The net didn’t exactly have the squashing effect I was going for and the spider jumped around, caught between the wall and net. I swear it was big enough that the spider was physically pushing the net away from the wall. With the spider thrashing wildly, I tried to get at a better angle for squashing and in doing so, I managed to knock over a jug of acid. My earlier tinkering had left some chlorine on the floor. The chlorine and acid joined forces, reacted, and began burning a hole in the concrete. The spider noticed my diverted attention and slipped from behind the net and bounded to the floor – every action has an opposite and equal reaction – so I bounded to the top of a pump. The beast scurried through the concrete eating acid-chlorine mix and out the door. I repeat. The spider ran through a mixture that was dissolving concrete unphased. Unphased. From then on I never returned to that pump-room and vowed a life long fear of large eight legged creatures.

The Intern House

A few years later in college I had landed in Orlando Florida for a semester long architecture internship. So why to Orlando you ask? Why a creative architecture student would go to the land of beige strip malls and awful beach side towers? Three reasons: My good friend Mike, procrastination, and a rent free intern house. Mike and I left the bleak Indiana fall / winter for the land of sunshine. Our new boss took us grocery shopping and then to our home for the next six months. We could not have been happier: free rent, a free month of groceries, and six months of fun in the sun.

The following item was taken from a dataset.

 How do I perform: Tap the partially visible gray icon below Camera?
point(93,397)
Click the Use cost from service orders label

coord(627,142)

It was a fleeting moment for me, unfortunately, because of a note on the kitchen counter. It was from the previous interns and it spoke of coaster sized spiders in the house. Numbness, tunnel vision, sweating – it was back. Mike, his girlfriend Kelly, and I diverted our attention to a beach trip and the note quickly drowned under the waves and sand of Cocoa Beach. Returning exhausted, sun burned, and famished we bustled into the house to make some food. Kelly and I went into my bedroom to gather the groceries we left on the floor and there it was. Lurking on the ceiling above my bed was, accurately described, a coaster sized spider. Being the manly man who I am, I pushed Kelly to the ground and ran out of the room and out the front door, screaming wildly.

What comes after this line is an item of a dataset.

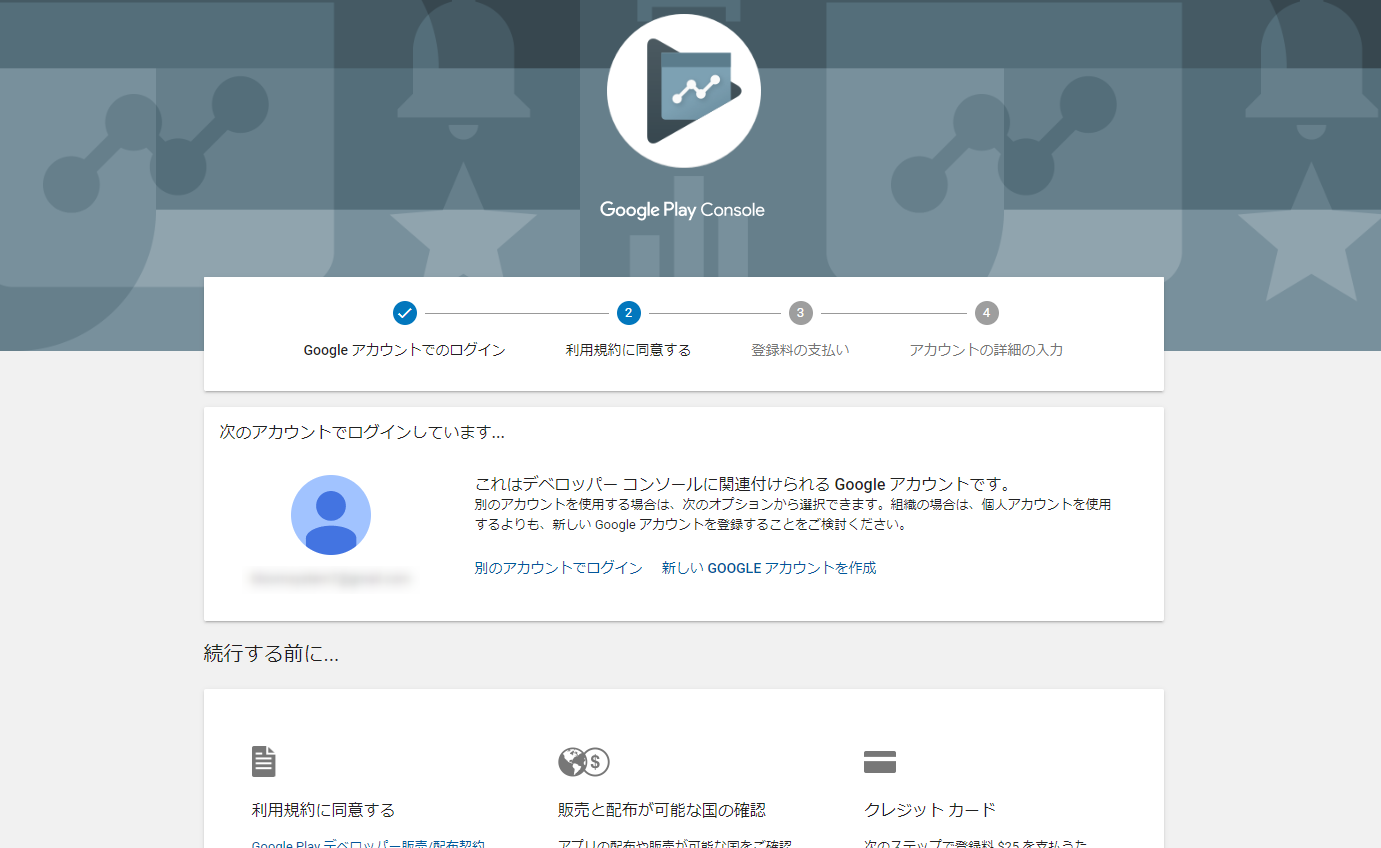Select the アカウントの詳細の入力 step label
Viewport: 1381px width, 848px height.
[x=986, y=350]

With coaxing I ventured back in and Kelly and I stood at the doorway as Mike slowly approached the spider, flip-flop in hand. Recurring theme – the best tool for exterminating large creepy crawlers is NOT with flimsy devices. Mike smacked at the spider. Laughing its evil spider laugh, the spider leaped to the wall and then to the floor and began running towards Kelly and I. Another recurring theme – I pushed Kelly towards the scuttling spider and quickly ran out of the house and to a safe distance, three blocks away. The only logical way to last six months in this house was to drive to the local Home Depot and buy a twenty gallon jug of commercial grade insect and spider spray. Every night for six months I sprayed every crack, crevice, and even created a moat of spider killing liquid around my bed. Damned if a spider was ever going to breach my sleeping space ever again – cancer I will deal with later.

Rocky Run Shelter

Fast forward through the rest of college and a relatively spider free Chicago existence to the Appalachian Trail. Shelters along the trail pose quite the internal conflict for me. They are awesome to escape the rain at night, but are filled with creepy creatures and spider webs galore. I had made it most of the way through Virginia without letting the spiders get to me. My nerves were tested a couple of nights, but I persevered. Before we get to the ‘big one’ there is a tale of my manliness you must hear.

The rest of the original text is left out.